Exercise details >> Give again only the lines from the line that holds "Task: Click the magnifier search icon" to the end of the data, inclusive, omitting all pictures.

(Data listing)

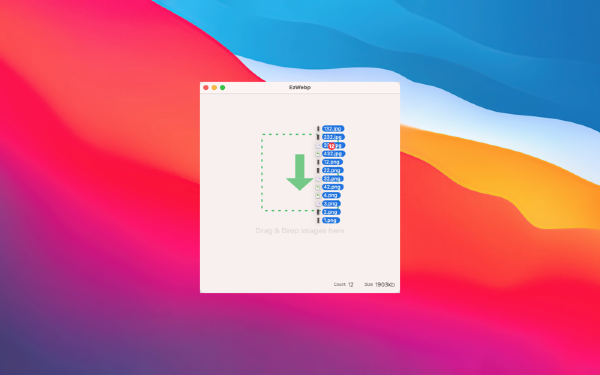Click the thumbnail icon beside 4.png
Screen dimensions: 600x375
tap(318, 196)
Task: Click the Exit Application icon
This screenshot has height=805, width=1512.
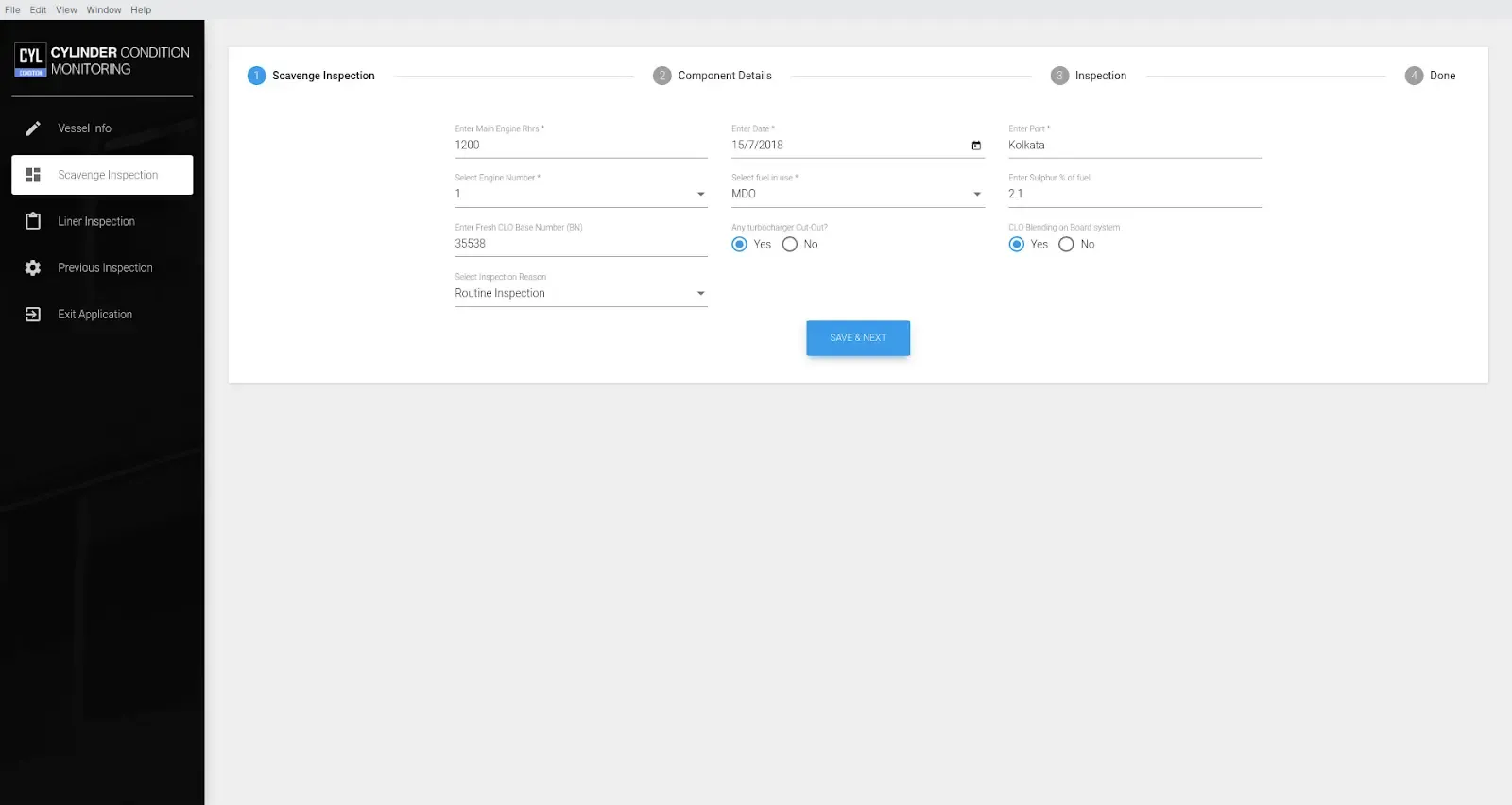Action: [33, 315]
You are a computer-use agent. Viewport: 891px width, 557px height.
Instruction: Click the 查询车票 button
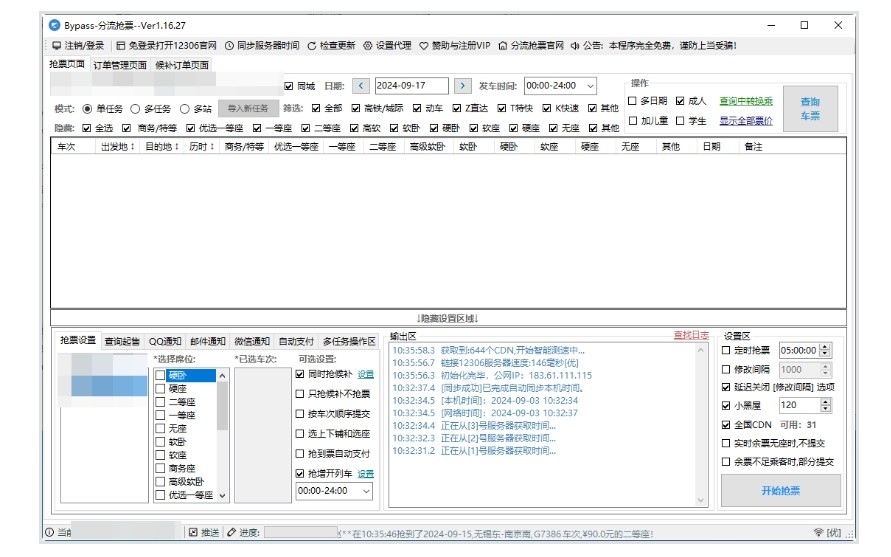coord(809,108)
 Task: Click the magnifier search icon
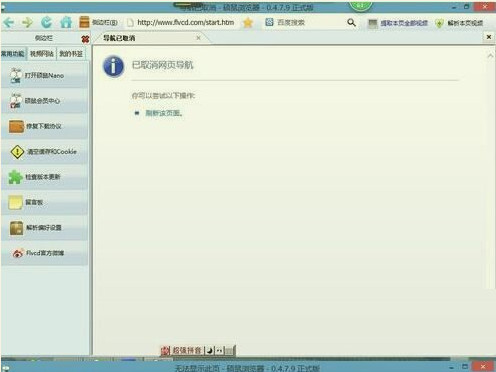[x=351, y=22]
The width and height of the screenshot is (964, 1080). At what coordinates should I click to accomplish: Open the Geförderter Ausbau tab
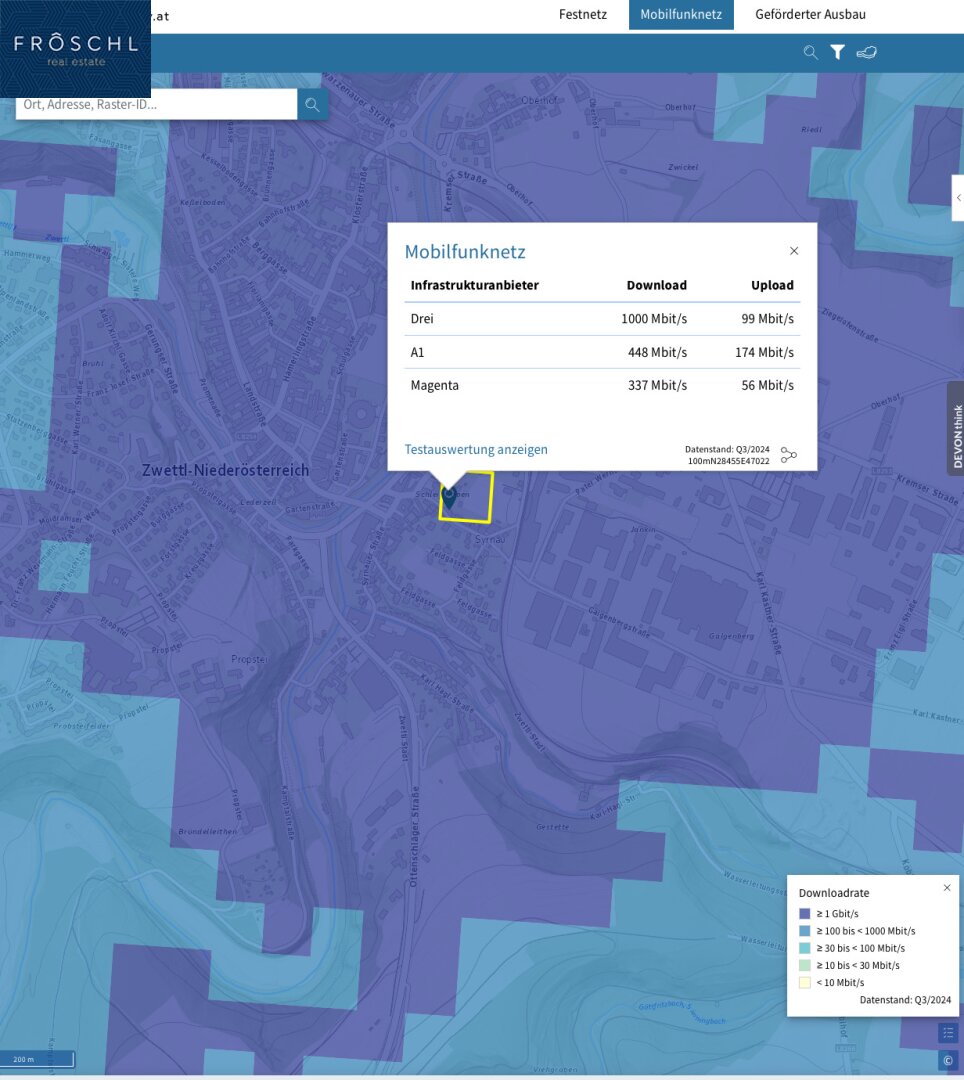pos(810,15)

(End Data listing)

Solved problem >>
 Task: Click the magnifier search icon
[x=351, y=22]
The width and height of the screenshot is (964, 1080). At what coordinates should I click to accomplish: Open the Geförderter Ausbau tab
pos(810,15)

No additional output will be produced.